Employer practices liability insurance has to do with company policy and employment practices – how the employer treats its workers.
Employer practices liability insurance provides coverage when a worker alleges the employer engaged in wrongful termination, sexual harassment, invasion of privacy, discrimination, breach of contract, false imprisonment, wage and hour law violations, or emotional distress.
A worker’s right to file an employer’s practices liability claim can be based on the following laws:
- Title VII of the Civil Rights Act of 1964
- Americans with Disabilities Act of 1990
- Civil Rights Act of 1991
- Age Discrimination in Employment Act of 1967
- Family and Medical Leave Act
Most practices liability claims are founded on civil rights violations such as:
- Workplace harassment, including sexual harassment
- Wrongful termination of employment
- Retaliation against workers for exercising their legal rights
- Invasion of privacy
- Defamation, including slander and libel
- Discrimination based on ethnicity, religion, sexual orientation, handicap, sex, or age
Example: Employee Sues for Sexual Harassment
While Lisa was working at a fast food franchise, a male employee repeatedly uttered sexual innuendos at her. Lisa needed her job, so she reported the innuendos to her supervisor. The supervisor’s response was, “Boys will be boys,” and no action was taken against the male employee.

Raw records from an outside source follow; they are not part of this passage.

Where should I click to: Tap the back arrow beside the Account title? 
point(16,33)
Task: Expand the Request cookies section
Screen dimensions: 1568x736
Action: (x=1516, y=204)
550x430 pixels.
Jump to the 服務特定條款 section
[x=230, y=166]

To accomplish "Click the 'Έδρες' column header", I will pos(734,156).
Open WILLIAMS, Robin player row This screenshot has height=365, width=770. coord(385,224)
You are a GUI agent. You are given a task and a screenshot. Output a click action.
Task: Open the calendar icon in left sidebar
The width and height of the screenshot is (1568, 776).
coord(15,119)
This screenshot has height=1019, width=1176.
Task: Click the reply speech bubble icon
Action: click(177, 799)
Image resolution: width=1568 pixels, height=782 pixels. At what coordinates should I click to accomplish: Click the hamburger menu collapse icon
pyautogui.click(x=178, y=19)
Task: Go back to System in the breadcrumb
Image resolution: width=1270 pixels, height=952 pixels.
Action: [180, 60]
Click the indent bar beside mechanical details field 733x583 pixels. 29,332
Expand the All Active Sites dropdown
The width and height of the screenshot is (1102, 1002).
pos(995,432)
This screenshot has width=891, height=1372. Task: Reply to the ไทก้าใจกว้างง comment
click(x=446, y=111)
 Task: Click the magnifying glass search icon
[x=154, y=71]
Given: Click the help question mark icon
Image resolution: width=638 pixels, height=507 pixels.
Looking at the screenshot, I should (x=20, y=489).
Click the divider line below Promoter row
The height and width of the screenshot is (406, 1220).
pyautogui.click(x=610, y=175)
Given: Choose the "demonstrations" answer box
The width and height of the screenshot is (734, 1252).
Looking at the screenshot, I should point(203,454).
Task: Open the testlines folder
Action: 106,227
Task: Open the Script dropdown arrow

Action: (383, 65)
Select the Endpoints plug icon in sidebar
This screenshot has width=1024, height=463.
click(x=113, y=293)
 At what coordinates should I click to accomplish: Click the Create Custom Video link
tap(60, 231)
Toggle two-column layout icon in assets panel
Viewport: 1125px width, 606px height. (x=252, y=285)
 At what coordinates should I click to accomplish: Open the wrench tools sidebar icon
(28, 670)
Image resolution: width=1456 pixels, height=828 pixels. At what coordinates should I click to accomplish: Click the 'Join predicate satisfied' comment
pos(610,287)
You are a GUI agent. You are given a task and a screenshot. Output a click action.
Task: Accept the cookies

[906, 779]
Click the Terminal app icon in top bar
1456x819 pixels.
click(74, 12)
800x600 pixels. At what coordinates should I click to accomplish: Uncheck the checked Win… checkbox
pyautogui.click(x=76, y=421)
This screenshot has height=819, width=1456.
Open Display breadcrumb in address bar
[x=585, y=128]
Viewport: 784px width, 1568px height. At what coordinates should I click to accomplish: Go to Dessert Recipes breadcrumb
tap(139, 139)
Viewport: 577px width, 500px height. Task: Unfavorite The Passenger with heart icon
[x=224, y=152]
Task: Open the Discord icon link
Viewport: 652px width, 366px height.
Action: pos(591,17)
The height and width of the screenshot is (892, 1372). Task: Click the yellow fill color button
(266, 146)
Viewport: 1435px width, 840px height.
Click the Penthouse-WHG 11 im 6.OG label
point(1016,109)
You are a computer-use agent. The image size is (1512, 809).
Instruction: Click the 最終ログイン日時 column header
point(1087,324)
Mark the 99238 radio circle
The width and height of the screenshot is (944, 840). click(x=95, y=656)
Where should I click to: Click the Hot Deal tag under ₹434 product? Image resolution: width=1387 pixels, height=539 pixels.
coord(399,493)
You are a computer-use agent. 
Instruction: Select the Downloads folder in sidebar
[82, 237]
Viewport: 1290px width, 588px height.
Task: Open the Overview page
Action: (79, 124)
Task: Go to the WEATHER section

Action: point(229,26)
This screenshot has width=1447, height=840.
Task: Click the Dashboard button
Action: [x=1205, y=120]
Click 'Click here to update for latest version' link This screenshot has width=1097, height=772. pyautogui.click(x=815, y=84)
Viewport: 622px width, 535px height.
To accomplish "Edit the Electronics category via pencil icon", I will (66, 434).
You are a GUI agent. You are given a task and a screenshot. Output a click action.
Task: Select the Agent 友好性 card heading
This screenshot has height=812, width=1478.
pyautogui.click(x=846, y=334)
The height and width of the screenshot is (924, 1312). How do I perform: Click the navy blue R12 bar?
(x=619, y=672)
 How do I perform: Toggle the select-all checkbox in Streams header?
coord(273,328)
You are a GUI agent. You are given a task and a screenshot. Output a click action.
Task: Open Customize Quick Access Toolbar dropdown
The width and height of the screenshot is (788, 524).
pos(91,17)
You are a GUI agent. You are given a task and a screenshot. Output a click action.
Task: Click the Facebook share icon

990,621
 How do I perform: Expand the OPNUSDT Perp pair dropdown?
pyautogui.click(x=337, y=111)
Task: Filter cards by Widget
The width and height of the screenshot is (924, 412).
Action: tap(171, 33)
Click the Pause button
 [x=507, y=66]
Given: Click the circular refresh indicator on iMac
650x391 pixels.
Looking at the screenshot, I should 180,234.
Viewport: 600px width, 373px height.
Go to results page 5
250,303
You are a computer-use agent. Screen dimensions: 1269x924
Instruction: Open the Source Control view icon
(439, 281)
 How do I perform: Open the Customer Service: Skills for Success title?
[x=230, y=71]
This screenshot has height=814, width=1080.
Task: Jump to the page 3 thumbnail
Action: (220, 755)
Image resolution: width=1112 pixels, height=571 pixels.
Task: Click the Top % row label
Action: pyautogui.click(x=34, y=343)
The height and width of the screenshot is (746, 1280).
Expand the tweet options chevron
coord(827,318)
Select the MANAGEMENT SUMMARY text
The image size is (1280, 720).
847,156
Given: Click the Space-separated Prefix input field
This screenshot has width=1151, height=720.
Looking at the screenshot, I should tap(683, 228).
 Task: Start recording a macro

The sexual innuendos continued, and eventually, the male employee’s comments became sexually explicit.
Again, Lisa complained to her supervisor. The supervisor spoke with the male employee, who denied the allegation. The supervisor cautioned him about his remarks, but no other action was taken.
One day the male employee fondled Lisa. Unable to tolerate the situation, she quit her job and retained an employment lawyer. Lisa’s attorney filed a claim for sexual harassment under the franchise’s employer’s practices liability insurance.
Her attorney invoked federal law, specifically Section 103 of the Elliott-Larsen Civil Rights Act 453, which states:
“Discrimination because of sex includes sexual harassment, which means unwelcome sexual advances, requests for sexual favors, and other verbal or physical conduct or communication of a sexual nature.”
A jury awarded Lisa $100,000 in actual damages and $300,000 for her emotional distress.
An employer isn’t going to admit to violating your civil rights. It could open the door to more claims against the company. Proving civil rights violations takes substantial legal experience and skills, so look for an employment attorney or law firm with expertise in this area.